If you are a Criminal Law or Criminal Procedure student, or studying for the bar exam, you may have had an immediate reaction to this sequence of events. It probably sounded something like: “Can the government really keep trying to indict her? Does the Double Jeopardy Clause stop this?”


The short answer, at least for now, is no. This isn't yet a Double Jeopardy problem. It is a perfect example of why the doctrine is trickier than a simple “you only get one chance” rule.


What Double Jeopardy Actually Protects


The Double Jeopardy Clause is part of the Fifth Amendment. It protects people from being prosecuted twice for the same offense in a way that is fundamentally unfair. It does this in three main situations: when the government tries to bring a second prosecution after an acquittal, when it tries a second prosecution after a conviction, and when it tries to impose multiple punishments for the same offense.


On an exam, however, simply reciting that list of protections isn't enough. The first move in any Double Jeopardy analysis is always to ask a timing question: has jeopardy actually attached in the earlier proceeding? If it hasn't, then double jeopardy protections don't apply, even if what the government is doing might feel repetitive or aggressive.

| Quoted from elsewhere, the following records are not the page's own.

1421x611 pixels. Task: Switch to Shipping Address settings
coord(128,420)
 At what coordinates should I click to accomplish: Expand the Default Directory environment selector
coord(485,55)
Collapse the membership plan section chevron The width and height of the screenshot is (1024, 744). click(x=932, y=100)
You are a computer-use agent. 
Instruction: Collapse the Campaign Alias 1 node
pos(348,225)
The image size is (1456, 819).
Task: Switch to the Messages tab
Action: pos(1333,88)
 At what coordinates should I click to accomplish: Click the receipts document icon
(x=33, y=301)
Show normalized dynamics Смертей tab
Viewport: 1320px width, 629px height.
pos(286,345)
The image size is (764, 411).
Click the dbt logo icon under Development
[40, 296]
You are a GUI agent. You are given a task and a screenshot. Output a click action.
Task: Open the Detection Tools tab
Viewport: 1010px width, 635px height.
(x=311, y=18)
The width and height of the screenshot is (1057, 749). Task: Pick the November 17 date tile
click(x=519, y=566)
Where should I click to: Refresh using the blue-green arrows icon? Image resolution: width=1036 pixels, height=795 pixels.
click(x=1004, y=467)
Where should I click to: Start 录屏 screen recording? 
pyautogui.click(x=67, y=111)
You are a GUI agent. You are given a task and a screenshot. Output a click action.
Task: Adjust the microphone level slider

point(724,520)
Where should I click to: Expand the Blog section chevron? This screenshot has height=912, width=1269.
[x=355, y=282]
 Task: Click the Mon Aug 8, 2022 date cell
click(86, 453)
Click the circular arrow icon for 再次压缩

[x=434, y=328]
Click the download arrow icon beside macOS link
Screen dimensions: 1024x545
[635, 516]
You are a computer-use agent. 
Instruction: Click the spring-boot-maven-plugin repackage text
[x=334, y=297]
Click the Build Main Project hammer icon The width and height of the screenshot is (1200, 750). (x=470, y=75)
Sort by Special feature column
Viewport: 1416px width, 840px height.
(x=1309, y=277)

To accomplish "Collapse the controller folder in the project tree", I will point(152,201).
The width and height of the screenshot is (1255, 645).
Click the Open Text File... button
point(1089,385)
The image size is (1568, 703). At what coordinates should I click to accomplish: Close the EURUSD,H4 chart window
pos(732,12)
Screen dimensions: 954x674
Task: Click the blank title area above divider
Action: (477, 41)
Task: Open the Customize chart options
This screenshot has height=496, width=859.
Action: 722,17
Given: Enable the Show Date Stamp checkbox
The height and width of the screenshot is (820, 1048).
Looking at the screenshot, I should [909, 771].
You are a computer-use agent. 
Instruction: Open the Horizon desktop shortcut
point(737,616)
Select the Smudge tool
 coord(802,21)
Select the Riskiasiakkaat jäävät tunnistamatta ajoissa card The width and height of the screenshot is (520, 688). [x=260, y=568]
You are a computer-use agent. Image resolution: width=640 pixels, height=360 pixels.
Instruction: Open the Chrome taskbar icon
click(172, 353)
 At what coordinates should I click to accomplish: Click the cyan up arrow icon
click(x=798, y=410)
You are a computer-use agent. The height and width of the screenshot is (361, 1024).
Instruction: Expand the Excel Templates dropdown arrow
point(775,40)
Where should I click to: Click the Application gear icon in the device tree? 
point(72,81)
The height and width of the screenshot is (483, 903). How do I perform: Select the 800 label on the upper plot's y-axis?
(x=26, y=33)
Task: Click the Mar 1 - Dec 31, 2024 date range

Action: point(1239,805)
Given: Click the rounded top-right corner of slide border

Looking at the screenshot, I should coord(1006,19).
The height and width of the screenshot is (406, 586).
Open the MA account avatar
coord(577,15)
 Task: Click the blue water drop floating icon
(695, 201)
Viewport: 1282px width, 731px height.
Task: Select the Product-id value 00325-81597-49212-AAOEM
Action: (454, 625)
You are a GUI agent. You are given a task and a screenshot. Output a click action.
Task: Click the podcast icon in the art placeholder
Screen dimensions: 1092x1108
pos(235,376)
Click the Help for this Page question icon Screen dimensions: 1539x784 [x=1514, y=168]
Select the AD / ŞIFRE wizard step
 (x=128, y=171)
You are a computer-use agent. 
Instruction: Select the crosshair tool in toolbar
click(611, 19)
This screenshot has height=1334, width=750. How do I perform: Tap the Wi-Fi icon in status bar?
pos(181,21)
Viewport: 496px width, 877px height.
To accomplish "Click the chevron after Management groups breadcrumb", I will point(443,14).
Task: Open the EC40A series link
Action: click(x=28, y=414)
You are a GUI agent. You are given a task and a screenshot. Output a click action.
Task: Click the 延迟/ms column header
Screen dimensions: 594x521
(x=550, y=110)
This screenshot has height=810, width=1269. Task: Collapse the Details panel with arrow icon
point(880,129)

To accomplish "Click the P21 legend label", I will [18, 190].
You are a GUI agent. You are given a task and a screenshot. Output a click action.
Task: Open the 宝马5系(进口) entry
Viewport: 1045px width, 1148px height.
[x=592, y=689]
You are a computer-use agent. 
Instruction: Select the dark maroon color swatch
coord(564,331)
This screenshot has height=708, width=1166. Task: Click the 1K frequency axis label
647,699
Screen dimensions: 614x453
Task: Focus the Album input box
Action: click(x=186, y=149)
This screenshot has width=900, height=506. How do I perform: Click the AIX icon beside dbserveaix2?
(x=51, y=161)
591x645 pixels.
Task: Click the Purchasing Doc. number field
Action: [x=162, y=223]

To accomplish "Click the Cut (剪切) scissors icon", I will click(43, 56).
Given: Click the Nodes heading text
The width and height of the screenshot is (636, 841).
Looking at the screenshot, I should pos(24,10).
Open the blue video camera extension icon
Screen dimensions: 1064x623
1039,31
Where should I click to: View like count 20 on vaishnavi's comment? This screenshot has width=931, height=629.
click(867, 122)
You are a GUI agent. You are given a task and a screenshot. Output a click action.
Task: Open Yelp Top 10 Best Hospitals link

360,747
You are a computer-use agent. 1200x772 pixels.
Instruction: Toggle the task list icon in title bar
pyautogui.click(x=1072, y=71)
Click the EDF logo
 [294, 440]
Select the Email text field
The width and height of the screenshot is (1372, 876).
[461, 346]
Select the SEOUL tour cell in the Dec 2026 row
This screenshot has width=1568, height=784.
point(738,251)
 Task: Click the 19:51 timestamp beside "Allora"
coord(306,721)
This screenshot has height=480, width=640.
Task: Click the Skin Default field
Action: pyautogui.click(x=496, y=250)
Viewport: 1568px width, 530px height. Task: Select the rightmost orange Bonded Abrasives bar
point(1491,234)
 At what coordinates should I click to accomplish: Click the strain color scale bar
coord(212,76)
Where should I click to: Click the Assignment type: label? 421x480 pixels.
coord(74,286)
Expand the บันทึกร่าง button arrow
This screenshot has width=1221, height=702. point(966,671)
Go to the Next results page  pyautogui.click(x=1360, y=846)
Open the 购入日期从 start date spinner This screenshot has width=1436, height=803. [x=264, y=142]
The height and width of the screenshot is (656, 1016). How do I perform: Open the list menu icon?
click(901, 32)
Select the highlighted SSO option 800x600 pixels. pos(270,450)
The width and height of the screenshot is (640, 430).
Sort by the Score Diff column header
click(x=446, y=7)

Jeopardy attaches at a specific moment. In a jury trial, jeopardy attaches when the jury is sworn. In a bench trial, jeopardy attaches when the first witness is sworn. Before that moment, we say that the case hasn't yet reached the stage where the Double Jeopardy Clause is in play.


Applying That to the Letitia James Story


Now bring that timing rule back to the Letitia James situation. The original indictment against her was dismissed before trial when the judge concluded that the prosecutor in charge had been unlawfully appointed. Because of that ruling, the indictment was treated as invalid from the outset. There was no jury, no witnesses, and certainly no verdict.


Once you line up the facts with the doctrine, the key point becomes very clear. Since there was no jury sworn and no witness sworn, jeopardy never attached in that first case. The criminal process never reached the stage where Double Jeopardy protections could begin to operate.


After that dismissal, the Department of Justice took the case to a grand jury again. In fact, it presented the case to two different grand juries in two different federal districts. Both times, the grand juries returned what is called a “no true bill.” That phrase means the grand jury declined to issue an indictment. In simpler terms, the grand jury decided that the case wouldn't move forward into a formal prosecution.


A grand jury proceeding is an investigative and screening step that occurs before jeopardy can attach. A grand jury’s decision not to indict isn't an acquittal at trial. It is a decision that the case won't become a trial at all. Because of that, the Double Jeopardy Clause isn't triggered by a “no true bill.”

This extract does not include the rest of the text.